Other constructs take "bare blocks" as arguments, which serve a function similar to lambda functions of a single parameter, but don't have the same parameter-passing convention as functions -- @_ is not set.

my @squares = map { $_ * $_ } 1..10;   # map and grep don't use the 'sub' keyword
my @square2 = map $_ * $_, 1..10;      # parentheses not required for a single expression
 
my @bad_example = map { print for @_ } 1..10; # values not passed like normal Perl function

[edit] PHP

PHP doesn't have true anonymous functions because the only way to reference functions is by name. The closest PHP is shown in the following.

$foo = create_function('$x', 'return $x*$x;');
$bar = create_function("\$x", "return \$x*\$x;");
echo $foo(10);

As of 5.2.5, the contents of $foo is a string of the form "\0lambda_X" where \0 is a null character (ASCII value zero) and X is a number starting with one.

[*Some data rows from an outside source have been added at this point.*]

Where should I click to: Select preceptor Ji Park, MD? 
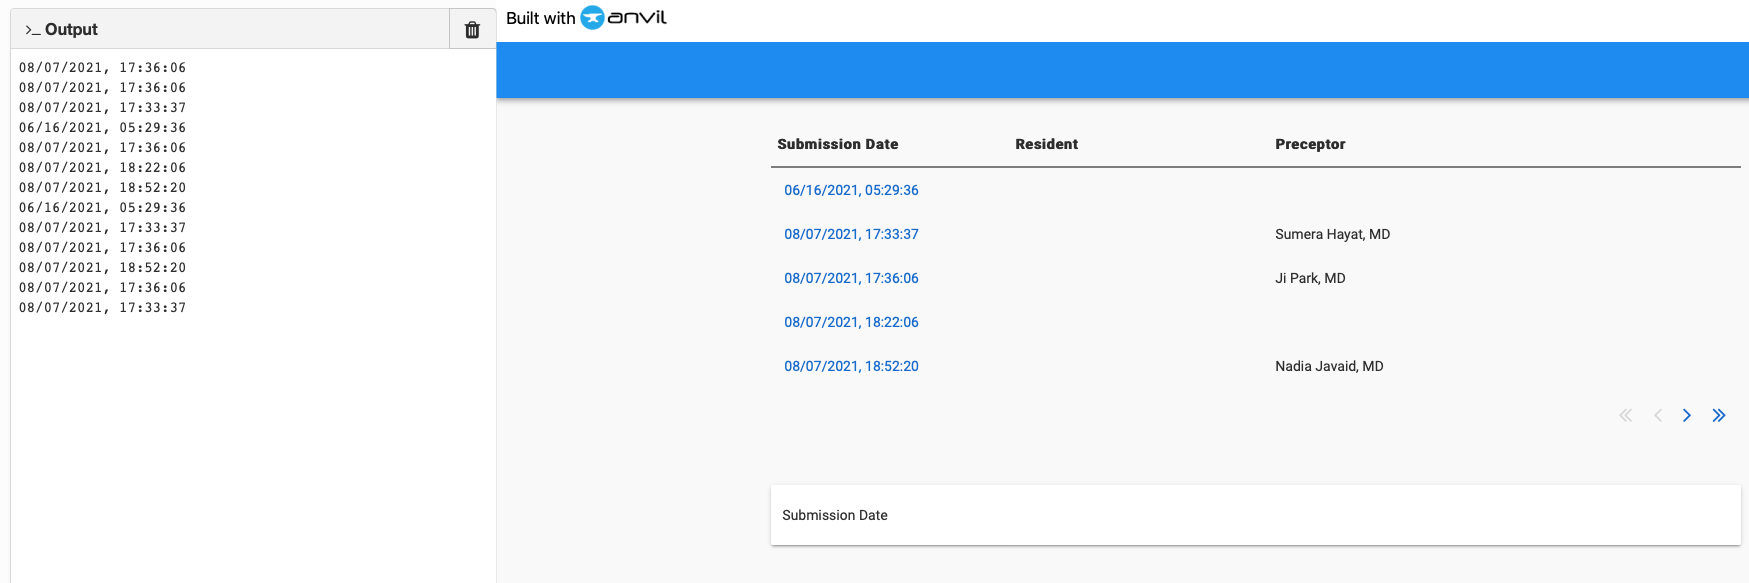tap(1310, 278)
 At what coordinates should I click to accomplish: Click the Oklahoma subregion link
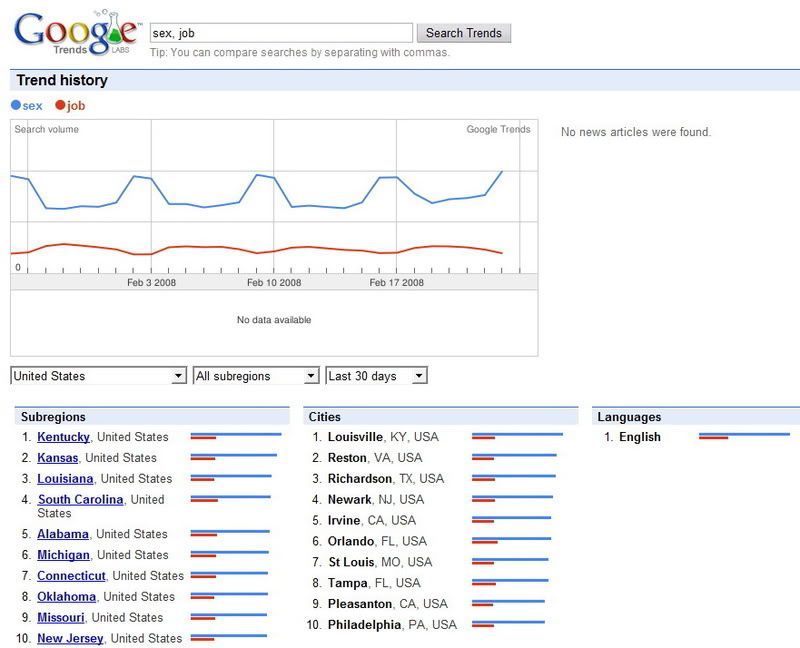point(66,597)
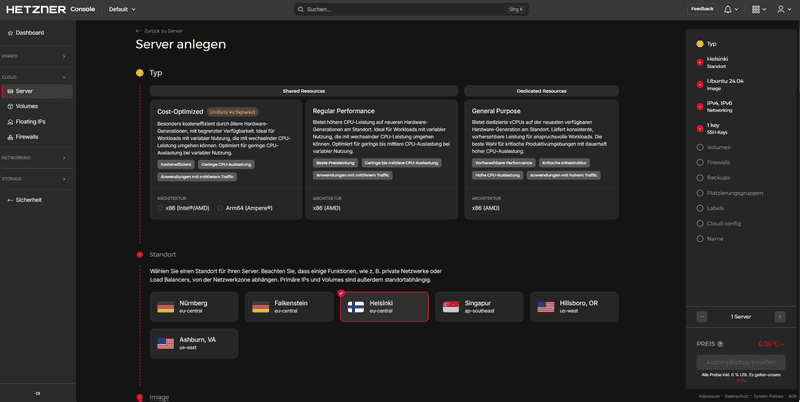Select x86 (Intel/AMD) architecture radio button
800x402 pixels.
(161, 208)
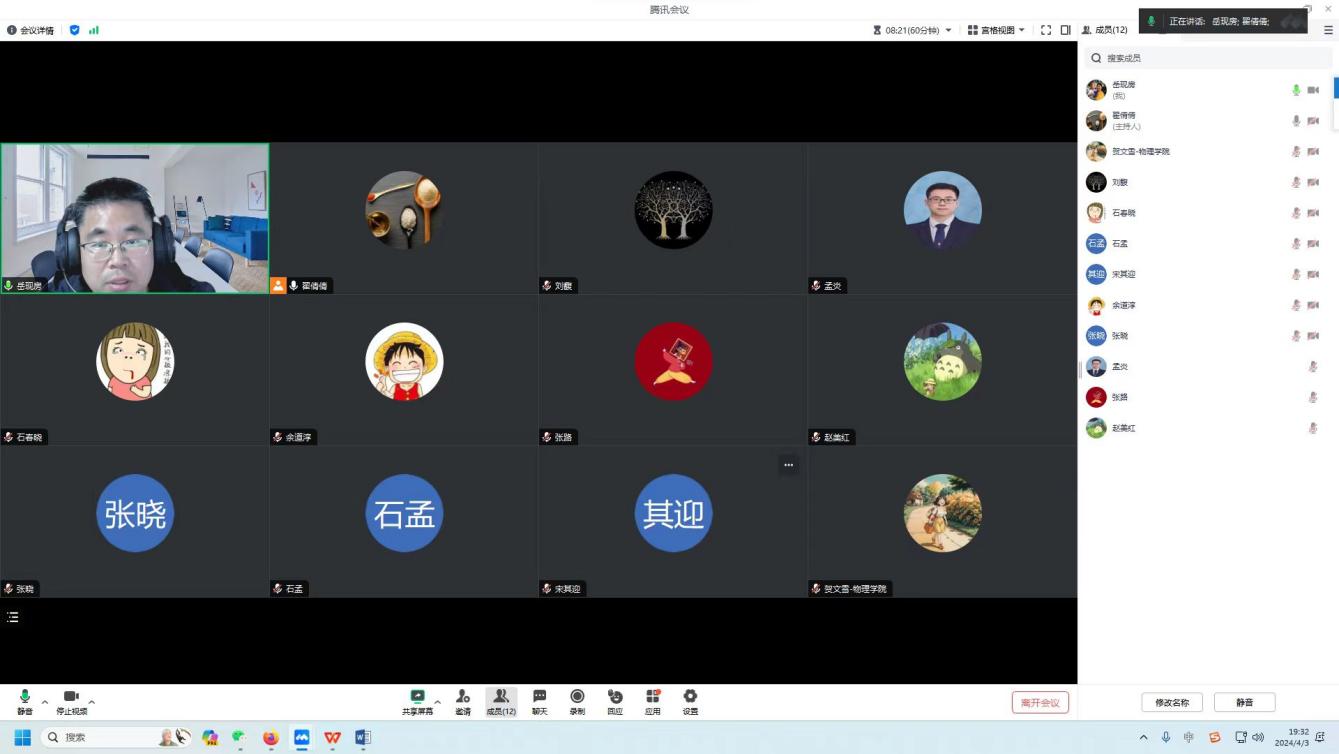Click the 搜索成员 search field

[1210, 58]

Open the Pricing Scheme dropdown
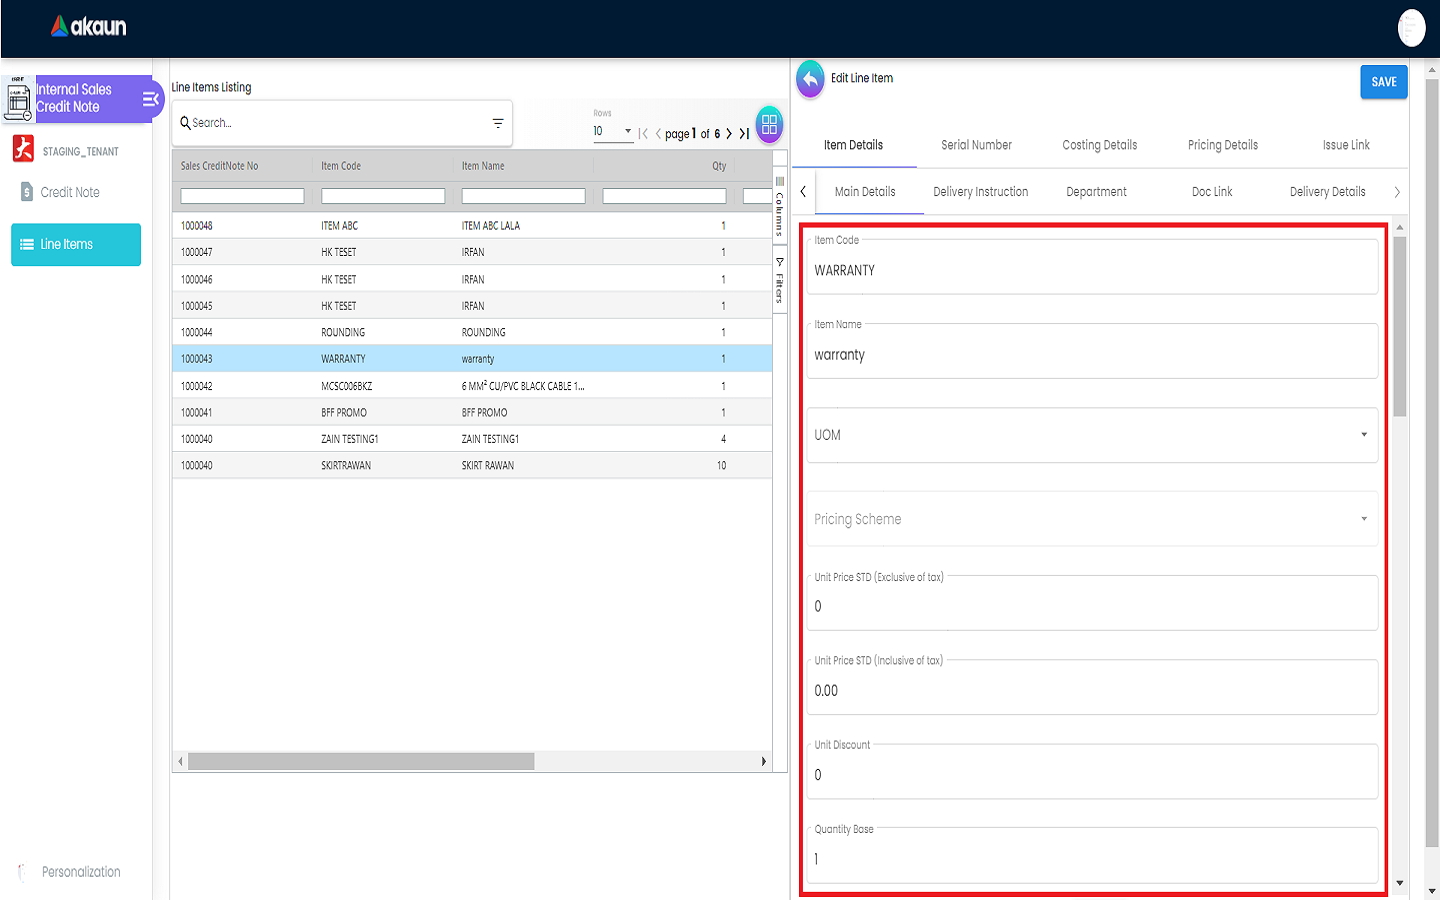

It is important to note that the argument list and function body must be in single quotes or the dollar signs must be escaped. Otherwise PHP will assume "$x" means the variable $x and will substitute it into the string (despite possibly not existing) instead of leaving "$x" in the string. For functions with quotes or functions with lots of variables, it can get quite tedious to ensure the intended function body is what PHP interprets.

[edit] Python

Python supports anonymous functions through the lambda form. It is, however, expected to be only a single line of code and always returns whatever that line returns. For example:

foo = lambda x: x*x
print foo(10)

The lambda function always returns x*x and there is no way for a lambda function to not return something. This makes anonymous functions limited and are not simply nameless functions.

[edit] Visual Basic

VB v9, introduced in November 2007, supports anonymous functions through the lambda form. Combined with implicit typing, VB provides an economical syntax for anonymous functions. As with Python, in VB v9, anonymous functions must be defined on a single line; they cannot be compound statements. Further, an anonymous function in VB must truly be a VB "Function" - it must return a value.